TEXT BLOCK -
^^^^^^^^

The Georgia Aquarium has joined forces with Emmy Award-winning host and wildlife biologist Jeff Corwin to launch a new half-hour television show that will premiere Saturday on more than 200 ABC affiliates. “Ocean Mysteries with Jeff Corwin” features the Animal Planet star and a team of biologists, veterinarians and experts from the Atlanta-based aquarium traveling to Thailand, Mexico and elsewhere to swim with whale sharks and study dying coral reefs.
It will be one of the first television series dedicated solely to marine exploration since “The Jacques Cousteau Odyssey” in the 1970s, Corwin said.
“What we want this series to be is a roller coaster ride through this water world,” Corwin told The Associated Press in a telephone interview. “We want to enlighten, we want to engage, we want to build awareness, we want to entertain, but ultimately we want to help invest in the next generation of environmental stewards.”
The show will be part of the weekend morning lineup for the majority of ABC affiliates — a three-hour block of educational programming being produced by Litton Entertainment. The shows’ topics range from wildlife to health to pop culture.
One show will feature Jack Hanna, a wildlife expert and former director of the Columbus Zoo and Aquarium. Another show on health will feature Laila Ali, a retired professional boxer and daughter of boxing legend Muhammad Ali.
For “Ocean Mysteries,” Corwin and aquarium experts will travel to study lionfish, a creature with venomous quills that has invaded the east coast of the U.S. after being brought here from its native Indo-Pacific waters to stock personal fish tanks. The show will look at efforts by the Georgia Aquarium to extract DNA from whale sharks — the world’s largest fish — and catalog the giant creature’s genetic makeup.
The Georgia Aquarium is the only one outside of Asia to house whale sharks and the first to extract blood from the giant fish. Whale sharks live in tropical waters in about 20 known locations across the globe, including Mexico and parts of Asia.

^^^^^^^^

THE DATA -
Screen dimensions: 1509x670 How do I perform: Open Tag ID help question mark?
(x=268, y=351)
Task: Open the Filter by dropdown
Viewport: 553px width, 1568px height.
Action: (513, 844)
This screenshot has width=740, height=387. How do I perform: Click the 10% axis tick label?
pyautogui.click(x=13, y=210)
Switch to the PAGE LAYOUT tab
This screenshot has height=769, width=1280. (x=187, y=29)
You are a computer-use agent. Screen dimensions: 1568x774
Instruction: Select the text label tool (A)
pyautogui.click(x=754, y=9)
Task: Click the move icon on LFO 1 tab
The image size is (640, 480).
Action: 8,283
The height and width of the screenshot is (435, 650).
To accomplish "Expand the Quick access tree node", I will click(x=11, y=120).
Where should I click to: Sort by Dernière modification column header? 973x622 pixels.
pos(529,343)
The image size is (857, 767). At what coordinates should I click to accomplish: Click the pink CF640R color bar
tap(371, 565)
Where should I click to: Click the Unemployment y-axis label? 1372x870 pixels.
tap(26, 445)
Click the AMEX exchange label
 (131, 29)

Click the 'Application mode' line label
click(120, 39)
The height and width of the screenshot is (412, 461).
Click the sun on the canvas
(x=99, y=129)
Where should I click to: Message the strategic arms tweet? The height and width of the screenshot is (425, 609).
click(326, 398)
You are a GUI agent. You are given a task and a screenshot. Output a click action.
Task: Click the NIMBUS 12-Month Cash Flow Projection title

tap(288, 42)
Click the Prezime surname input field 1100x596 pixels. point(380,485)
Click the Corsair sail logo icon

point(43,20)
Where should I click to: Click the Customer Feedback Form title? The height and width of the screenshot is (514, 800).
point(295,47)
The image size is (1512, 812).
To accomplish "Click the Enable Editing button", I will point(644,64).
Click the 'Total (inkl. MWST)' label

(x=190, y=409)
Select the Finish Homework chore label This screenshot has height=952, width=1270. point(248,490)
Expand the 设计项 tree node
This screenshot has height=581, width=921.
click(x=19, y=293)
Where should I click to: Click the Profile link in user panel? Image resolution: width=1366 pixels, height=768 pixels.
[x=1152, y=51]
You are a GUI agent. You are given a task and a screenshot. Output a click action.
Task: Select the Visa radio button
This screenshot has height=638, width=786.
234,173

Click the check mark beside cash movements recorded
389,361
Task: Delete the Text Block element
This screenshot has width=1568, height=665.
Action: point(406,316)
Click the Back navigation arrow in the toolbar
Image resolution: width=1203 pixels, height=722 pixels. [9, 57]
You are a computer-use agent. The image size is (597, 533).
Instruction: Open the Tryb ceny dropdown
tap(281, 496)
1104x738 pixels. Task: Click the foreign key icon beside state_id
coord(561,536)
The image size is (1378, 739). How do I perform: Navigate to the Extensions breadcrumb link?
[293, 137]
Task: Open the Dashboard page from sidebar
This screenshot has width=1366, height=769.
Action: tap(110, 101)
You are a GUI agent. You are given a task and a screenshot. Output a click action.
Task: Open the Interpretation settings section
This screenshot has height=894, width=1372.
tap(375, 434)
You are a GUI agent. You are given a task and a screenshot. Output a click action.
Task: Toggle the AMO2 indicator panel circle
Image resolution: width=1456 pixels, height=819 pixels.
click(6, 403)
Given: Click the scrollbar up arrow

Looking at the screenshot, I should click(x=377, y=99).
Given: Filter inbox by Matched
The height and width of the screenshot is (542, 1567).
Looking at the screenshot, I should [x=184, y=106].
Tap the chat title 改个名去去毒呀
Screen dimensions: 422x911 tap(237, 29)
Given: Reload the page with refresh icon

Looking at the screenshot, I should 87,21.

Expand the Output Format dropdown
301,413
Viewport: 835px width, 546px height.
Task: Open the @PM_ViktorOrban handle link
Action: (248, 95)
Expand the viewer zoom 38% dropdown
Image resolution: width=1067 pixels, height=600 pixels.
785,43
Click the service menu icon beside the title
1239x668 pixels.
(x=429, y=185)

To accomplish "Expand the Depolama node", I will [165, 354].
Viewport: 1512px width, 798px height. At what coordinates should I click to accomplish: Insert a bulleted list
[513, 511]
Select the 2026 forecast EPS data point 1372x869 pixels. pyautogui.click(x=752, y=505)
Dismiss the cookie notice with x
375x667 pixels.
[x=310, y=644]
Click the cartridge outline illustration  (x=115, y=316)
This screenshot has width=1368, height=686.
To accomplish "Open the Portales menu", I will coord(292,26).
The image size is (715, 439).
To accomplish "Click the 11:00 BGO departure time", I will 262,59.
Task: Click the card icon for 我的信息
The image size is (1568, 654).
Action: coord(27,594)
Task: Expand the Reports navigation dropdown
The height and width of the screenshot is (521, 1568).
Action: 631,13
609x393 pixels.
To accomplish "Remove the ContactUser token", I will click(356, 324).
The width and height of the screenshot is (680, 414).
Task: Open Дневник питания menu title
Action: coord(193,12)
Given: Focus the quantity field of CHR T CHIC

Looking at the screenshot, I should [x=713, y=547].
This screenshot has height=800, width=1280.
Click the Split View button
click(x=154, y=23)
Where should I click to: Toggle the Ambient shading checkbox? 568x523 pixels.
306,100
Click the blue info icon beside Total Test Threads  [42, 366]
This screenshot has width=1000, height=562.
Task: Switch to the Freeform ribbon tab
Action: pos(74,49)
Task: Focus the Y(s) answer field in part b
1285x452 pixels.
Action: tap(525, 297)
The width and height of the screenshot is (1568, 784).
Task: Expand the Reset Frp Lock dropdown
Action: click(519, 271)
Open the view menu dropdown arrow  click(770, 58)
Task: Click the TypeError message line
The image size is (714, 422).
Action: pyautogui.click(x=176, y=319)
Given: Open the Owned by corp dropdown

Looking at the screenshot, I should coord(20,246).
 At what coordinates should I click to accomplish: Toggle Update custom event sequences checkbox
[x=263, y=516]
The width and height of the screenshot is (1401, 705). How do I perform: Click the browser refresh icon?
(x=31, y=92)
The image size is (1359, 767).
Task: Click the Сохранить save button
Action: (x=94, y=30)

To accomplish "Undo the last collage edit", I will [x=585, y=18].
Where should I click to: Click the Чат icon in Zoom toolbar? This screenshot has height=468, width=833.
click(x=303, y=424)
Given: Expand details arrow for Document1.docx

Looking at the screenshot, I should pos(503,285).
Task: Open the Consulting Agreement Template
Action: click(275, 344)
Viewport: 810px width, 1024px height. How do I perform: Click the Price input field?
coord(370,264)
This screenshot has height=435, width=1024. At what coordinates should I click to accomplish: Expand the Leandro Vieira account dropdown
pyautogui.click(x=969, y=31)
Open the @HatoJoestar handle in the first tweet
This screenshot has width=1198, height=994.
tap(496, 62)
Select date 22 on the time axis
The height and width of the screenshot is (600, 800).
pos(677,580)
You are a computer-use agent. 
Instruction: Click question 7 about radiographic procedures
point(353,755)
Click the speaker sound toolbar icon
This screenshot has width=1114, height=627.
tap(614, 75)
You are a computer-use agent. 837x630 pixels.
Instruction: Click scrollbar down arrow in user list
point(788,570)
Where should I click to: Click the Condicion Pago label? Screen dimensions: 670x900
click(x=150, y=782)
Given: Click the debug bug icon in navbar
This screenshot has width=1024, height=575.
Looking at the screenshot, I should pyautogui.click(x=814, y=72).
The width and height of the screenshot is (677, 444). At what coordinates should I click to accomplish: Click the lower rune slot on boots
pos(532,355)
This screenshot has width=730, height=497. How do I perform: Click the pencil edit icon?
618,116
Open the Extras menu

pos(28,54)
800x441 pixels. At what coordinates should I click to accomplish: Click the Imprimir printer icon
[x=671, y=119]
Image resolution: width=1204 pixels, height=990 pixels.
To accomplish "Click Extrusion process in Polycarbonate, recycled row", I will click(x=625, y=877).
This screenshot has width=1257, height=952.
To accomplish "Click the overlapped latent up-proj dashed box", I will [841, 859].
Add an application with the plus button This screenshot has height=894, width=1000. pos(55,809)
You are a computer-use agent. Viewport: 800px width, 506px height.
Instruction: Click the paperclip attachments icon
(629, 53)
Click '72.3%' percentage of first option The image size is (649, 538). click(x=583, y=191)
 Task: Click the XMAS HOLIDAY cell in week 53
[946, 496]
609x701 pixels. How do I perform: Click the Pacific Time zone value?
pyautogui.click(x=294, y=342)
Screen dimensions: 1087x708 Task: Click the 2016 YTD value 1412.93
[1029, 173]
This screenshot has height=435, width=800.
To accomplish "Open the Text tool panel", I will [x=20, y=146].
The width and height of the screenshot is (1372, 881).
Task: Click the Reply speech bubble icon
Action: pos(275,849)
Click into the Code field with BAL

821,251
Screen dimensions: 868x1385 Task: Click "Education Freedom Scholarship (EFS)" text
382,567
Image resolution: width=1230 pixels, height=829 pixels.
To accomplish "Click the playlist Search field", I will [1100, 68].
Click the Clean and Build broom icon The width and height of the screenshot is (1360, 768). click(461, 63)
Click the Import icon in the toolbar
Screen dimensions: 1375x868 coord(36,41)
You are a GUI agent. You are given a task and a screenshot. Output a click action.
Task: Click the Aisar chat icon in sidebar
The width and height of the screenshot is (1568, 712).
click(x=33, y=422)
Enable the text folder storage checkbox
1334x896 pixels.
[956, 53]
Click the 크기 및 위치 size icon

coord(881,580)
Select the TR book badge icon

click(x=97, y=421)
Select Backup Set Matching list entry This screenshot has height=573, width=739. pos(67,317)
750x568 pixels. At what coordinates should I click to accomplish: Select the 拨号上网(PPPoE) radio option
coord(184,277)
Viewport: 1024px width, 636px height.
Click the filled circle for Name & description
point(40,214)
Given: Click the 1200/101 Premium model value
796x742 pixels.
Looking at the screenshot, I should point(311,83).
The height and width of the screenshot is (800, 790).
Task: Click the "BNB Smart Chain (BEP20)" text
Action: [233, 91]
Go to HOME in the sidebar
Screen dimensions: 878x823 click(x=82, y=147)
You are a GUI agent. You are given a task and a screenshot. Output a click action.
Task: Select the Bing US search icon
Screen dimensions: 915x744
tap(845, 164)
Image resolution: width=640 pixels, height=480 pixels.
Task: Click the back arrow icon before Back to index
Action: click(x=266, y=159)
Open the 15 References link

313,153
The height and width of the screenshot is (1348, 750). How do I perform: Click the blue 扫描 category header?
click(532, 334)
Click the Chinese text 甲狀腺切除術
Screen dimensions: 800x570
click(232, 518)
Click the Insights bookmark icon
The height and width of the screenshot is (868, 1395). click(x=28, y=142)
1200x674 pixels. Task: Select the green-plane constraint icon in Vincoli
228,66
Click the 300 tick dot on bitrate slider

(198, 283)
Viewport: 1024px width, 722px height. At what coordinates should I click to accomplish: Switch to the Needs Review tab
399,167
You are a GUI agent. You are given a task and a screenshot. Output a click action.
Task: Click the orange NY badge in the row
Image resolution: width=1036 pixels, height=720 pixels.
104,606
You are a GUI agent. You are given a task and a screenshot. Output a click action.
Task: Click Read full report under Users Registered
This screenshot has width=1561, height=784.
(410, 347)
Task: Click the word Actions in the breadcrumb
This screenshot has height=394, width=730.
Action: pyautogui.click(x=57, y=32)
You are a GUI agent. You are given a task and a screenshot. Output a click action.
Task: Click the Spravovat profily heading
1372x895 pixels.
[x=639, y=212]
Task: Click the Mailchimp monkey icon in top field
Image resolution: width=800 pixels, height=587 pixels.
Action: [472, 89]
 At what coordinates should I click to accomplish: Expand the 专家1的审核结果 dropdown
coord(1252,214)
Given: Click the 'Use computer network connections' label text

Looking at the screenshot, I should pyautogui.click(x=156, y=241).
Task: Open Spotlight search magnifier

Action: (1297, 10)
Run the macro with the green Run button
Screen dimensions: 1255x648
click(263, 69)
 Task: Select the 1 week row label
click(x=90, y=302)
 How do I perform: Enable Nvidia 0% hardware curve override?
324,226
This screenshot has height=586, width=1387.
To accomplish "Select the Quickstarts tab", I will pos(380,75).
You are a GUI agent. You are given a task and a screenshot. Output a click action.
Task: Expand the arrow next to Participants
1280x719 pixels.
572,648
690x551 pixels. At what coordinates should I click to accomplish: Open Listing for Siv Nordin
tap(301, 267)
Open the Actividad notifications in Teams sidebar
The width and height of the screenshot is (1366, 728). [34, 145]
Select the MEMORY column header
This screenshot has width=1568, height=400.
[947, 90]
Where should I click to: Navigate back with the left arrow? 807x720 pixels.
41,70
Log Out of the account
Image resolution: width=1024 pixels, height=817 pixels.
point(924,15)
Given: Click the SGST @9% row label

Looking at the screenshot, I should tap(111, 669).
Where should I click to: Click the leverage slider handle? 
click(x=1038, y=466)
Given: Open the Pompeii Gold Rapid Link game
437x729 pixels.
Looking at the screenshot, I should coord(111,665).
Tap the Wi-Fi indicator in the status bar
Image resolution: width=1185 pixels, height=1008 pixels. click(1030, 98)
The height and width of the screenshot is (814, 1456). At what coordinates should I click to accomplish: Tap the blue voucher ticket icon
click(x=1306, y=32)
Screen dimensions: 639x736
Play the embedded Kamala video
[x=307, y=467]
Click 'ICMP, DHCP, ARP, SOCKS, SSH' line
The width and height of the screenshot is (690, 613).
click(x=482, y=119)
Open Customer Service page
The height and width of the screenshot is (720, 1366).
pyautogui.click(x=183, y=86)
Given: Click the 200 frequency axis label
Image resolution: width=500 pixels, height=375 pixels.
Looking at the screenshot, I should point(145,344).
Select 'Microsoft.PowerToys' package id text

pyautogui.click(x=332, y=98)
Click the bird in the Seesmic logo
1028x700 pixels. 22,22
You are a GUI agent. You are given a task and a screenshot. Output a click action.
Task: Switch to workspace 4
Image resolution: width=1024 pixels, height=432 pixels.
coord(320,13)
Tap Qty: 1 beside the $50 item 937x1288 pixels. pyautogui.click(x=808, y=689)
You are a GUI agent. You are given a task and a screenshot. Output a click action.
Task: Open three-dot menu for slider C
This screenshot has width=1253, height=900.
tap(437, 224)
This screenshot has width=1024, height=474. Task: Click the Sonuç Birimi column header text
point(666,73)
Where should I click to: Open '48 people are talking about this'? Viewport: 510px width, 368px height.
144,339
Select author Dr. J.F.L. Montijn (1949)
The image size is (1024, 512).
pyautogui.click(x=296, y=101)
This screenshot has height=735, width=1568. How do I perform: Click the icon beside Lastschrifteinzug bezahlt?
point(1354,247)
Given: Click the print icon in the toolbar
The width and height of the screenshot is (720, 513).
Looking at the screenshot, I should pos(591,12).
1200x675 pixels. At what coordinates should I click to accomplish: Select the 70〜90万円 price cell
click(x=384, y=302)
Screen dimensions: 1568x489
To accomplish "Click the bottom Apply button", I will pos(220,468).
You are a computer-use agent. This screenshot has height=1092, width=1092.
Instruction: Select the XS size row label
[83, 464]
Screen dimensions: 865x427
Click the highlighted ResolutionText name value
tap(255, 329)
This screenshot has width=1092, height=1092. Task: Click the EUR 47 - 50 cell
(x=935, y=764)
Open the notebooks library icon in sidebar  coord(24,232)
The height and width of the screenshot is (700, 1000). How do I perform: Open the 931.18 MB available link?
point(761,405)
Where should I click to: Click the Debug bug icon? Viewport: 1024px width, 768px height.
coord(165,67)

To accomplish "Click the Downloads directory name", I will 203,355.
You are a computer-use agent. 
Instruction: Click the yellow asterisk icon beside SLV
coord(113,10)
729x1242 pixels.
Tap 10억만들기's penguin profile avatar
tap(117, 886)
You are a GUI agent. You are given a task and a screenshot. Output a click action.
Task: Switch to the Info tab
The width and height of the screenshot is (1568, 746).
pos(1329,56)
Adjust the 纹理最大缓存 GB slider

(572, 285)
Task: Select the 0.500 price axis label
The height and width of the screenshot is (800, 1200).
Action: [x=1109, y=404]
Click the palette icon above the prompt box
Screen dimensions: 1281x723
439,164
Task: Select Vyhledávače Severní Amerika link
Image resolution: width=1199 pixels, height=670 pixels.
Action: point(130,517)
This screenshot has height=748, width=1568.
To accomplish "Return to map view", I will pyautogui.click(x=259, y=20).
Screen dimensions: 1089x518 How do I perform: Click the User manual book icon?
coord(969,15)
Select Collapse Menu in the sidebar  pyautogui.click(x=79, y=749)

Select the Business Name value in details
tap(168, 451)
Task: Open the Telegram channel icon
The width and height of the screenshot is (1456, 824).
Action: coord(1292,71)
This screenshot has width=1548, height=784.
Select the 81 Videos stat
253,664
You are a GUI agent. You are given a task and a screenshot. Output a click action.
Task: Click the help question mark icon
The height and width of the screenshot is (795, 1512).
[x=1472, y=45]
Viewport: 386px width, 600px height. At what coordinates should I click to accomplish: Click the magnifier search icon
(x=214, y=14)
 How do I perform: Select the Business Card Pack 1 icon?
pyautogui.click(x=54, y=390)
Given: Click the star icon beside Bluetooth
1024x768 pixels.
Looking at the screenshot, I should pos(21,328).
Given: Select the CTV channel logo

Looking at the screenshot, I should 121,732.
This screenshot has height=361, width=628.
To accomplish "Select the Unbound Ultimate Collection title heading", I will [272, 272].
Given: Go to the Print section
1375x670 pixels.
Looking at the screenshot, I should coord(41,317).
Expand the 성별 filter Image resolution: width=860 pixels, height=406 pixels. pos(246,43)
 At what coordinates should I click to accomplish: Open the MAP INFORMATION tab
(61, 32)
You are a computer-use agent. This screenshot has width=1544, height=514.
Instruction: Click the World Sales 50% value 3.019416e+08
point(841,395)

^^^^^^^^

EXPLORE THE MATERIAL -
A: Answer these questions from the Georgia Aquarium article:
(i) On how many ABC affiliates will the show premiere?
(ii) Which company produces the weekend morning block that includes the show?
(iii) In about how many known locations do whale sharks live?
B: Write what comes next in the Georgia Aquarium article.
The records that accompany this text were drawn from a separate source.

RESPONSES IN ORDER -
A:
(i) More than 200
(ii) Litton Entertainment
(iii) About 20

B:
The first episode features Corwin and a team from the Georgia Aquarium trying to tag manta rays — also known as devil rays — off the coast of Florida in hopes of finding out more about the mysterious creatures. Researchers know little about manta rays, including their migratory patterns and where they give birth.

The show plays into the aquarium’s mission of conservation and education about marine life and the issues that face animals living in the world’s oceans, said aquarium spokesman Carey Rountree. It also will help make the aquarium — which gets 2 million visitors each year — even more of a national name, he said.

“From the research perspective, we’ve been out there doing quite a bit for an institution as young as we are,” Rountree said. “This expands our footprint from perspective of people knowing about the Georgia Aquarium, but also knowing about what we’re doing.”

The aquarium opened in 2005 along Atlanta’s Centennial Olympic Park, an area that had lost its luster after the 1996 Summer Olympics left town. The aquarium’s success helped attract the new World of Coca-Cola, along with multiple restaurants and hotels to the westside of downtown Atlanta.

The aquarium opened its first major expansion this year with a dolphin show and an 84,000-square-foot exhibit. The aquarium now has more than 10 million gallons of water in six galleries.